Forse tutte queste cose certo, ma ritengo che ancora di più si tratti di pensare a una nuova forma di cittadinanza, che consideri la partecipazione attiva della persona nella produzione di valore per sé, ma soprattutto, per la comunità. Se la intendiamo così notiamo subito come le regolazioni a monte risultino invece poco capaci di sintetizzare la complessità delle domande sul campo nell’attuale società, e nel nostro specifico, in quello del lavoro. Non senza appiattire in gaussiane irreali la varietà di questi bisogni. 

Cancellare retaggi obsoleti e incoerenti con l’attualità 

Quello che noto è come i Governi spesso non considerino la capacità e consapevolezza degli attori in gioco come una vera leva di trasformazione e aggiustamento naturale in queste fasi di trasformazione. Sarebbe più utile per i Legislatori costruire formule normative che puntino più a principi ritenuti irrevocabili, più che andare sulle soluzioni tecniche. Per esempio, l’intervento sulla disconnessione presente nel decreto belga va in quella direzione ed è interessante notare come si sia dovuto precisare un ‘diritto’ che la cultura della performance attuale aveva cancellato: non lavorare ed essere presenti ogni ora di ogni giorno.  

Ecco che cosa deve scardinare una norma generale e collettiva: retaggi ormai obsoleti e incoerenti con i temi oggi ritenuti socialmente cruciali, quali la sostenibilità, che la retorica della vita fatta per il lavoro negano ancora con forza. In questa direzione proviamo a leggere i fenomeni Great resignation e il movimento della Yolo economy (You only live once) non immediatamente come delle disfunzioni a cui rimediare, ma più come delle narrazioni esistenziali collettive che gridano voglia di cambiamento radicale della società. 

Lascerei dunque alle organizzazioni e alle persone di sperimentare al meglio le formule tecniche possibili e attuabili per traguardare un miglior equilibrio fra le tensioni derivate dalla necessità di produrre oggetti e servizi per un mercato sempre più vivace e pretenzioso, e le specifiche necessità individuali, familiari. Riesce meglio, a questo livello, una sintesi che non sia standardizzazione e omologazione, che finisce per soddisfare bisogni mediani spesso rappresentati da lavoratori (persone) che in larga parte nemmeno esistono più nella realtà.

**Voci estratte:**
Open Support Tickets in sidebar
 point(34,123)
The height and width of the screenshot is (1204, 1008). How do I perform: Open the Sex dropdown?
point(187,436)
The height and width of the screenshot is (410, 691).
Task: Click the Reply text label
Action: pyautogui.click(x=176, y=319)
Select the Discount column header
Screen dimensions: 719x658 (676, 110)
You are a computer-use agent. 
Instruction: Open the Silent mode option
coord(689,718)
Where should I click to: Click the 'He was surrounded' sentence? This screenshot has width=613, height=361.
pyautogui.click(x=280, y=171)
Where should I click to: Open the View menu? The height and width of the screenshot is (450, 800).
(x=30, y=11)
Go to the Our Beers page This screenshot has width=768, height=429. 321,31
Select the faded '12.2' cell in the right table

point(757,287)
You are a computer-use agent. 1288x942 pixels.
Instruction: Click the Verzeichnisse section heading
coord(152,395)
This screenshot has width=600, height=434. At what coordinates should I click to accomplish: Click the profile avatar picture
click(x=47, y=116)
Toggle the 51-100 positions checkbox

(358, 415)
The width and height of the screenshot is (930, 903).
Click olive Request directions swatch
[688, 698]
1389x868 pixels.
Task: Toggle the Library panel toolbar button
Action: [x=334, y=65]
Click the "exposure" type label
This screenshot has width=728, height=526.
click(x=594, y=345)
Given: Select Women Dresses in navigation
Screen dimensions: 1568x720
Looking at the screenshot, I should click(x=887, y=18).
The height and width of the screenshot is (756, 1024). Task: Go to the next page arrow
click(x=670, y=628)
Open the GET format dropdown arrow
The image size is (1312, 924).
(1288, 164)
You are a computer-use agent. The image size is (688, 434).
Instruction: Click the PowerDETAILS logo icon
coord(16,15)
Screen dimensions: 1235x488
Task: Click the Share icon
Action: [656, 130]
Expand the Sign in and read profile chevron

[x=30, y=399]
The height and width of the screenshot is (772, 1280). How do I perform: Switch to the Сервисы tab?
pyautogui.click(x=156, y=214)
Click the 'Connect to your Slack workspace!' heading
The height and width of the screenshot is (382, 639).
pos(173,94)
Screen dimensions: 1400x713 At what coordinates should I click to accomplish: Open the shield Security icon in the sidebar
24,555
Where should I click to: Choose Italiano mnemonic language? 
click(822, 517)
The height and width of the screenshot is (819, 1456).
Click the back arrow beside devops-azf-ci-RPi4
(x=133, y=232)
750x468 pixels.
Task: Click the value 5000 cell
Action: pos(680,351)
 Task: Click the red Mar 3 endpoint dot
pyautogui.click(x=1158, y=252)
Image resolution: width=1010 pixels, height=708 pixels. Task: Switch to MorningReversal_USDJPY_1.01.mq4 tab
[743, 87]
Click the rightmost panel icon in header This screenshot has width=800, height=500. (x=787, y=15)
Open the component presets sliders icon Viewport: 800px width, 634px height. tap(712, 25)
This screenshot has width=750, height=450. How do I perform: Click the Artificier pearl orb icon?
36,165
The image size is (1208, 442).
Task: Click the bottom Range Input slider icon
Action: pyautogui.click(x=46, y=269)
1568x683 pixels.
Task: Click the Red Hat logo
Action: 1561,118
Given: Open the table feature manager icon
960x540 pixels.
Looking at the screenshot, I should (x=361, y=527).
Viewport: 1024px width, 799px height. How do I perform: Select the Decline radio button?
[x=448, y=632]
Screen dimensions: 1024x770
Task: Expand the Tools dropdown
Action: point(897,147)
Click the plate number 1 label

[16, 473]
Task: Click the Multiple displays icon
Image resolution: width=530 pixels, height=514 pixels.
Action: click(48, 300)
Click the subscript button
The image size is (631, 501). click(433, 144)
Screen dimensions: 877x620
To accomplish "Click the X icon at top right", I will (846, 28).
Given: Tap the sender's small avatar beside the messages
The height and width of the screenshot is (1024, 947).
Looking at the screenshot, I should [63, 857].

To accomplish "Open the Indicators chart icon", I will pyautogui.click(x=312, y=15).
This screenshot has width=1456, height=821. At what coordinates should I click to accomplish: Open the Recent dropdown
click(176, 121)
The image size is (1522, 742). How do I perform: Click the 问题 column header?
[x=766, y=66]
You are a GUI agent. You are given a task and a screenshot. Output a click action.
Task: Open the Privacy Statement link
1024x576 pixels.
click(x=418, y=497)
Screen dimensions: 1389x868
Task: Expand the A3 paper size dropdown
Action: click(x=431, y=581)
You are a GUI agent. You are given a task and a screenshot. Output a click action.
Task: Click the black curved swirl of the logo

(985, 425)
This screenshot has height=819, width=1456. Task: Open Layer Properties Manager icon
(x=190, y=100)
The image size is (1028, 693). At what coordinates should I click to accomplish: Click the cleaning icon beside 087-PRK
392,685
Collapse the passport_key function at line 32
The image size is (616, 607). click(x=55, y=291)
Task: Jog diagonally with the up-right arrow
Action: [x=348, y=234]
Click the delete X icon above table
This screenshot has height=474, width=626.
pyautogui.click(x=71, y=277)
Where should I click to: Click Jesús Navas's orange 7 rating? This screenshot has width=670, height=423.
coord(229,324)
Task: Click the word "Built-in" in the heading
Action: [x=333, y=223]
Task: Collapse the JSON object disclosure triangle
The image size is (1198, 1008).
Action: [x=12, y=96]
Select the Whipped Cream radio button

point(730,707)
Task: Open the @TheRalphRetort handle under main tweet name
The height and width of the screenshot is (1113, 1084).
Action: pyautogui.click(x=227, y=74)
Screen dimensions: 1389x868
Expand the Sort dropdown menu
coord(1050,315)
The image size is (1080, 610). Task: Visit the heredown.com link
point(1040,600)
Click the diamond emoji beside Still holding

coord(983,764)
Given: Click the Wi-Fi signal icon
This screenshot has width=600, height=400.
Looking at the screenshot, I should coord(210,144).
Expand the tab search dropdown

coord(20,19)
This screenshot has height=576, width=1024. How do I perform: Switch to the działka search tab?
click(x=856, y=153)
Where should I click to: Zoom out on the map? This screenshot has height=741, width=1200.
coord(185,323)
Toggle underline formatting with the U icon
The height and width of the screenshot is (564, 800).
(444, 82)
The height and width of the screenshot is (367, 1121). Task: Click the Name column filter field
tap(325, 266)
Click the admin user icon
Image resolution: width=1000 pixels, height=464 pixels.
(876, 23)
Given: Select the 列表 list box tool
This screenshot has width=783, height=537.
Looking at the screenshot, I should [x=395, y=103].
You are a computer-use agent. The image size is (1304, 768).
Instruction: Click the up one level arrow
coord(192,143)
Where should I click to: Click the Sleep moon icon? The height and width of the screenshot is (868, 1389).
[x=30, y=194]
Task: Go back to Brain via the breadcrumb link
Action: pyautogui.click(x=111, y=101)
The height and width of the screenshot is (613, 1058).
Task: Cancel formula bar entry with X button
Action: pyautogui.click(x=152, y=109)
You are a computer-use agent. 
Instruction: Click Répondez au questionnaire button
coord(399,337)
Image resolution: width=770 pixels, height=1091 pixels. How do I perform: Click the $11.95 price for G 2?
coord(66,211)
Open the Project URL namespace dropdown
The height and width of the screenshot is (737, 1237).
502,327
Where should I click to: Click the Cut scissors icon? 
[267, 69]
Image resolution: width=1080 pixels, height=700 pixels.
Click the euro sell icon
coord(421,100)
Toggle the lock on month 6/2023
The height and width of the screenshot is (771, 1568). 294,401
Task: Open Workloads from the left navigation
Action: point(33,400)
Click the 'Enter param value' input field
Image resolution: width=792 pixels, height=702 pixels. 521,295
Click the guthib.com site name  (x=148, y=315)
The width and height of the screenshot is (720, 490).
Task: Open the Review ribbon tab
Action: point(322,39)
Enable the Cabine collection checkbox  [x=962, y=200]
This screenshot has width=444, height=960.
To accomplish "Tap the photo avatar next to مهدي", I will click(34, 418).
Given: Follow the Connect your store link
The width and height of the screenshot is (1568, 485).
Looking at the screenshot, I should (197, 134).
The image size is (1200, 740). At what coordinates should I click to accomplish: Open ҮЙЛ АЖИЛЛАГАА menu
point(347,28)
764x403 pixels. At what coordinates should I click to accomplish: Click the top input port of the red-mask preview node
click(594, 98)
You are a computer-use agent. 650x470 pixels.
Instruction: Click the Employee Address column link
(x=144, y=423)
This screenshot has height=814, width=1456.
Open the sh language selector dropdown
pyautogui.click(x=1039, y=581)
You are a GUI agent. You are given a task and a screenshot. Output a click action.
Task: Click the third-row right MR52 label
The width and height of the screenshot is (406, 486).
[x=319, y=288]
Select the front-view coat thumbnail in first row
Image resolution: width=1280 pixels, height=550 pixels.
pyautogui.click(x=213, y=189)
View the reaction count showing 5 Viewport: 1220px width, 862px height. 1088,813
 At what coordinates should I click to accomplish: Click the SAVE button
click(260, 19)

**Da svolgere:**
Dall'estratto sopra, estrai parola per parola il tratto da "Ecco che cosa" fino a "radicale della società.".

**Esercizio svolto:**
Ecco che cosa deve scardinare una norma generale e collettiva: retaggi ormai obsoleti e incoerenti con i temi oggi ritenuti socialmente cruciali, quali la sostenibilità, che la retorica della vita fatta per il lavoro negano ancora con forza. In questa direzione proviamo a leggere i fenomeni Great resignation e il movimento della Yolo economy (You only live once) non immediatamente come delle disfunzioni a cui rimediare, ma più come delle narrazioni esistenziali collettive che gridano voglia di cambiamento radicale della società.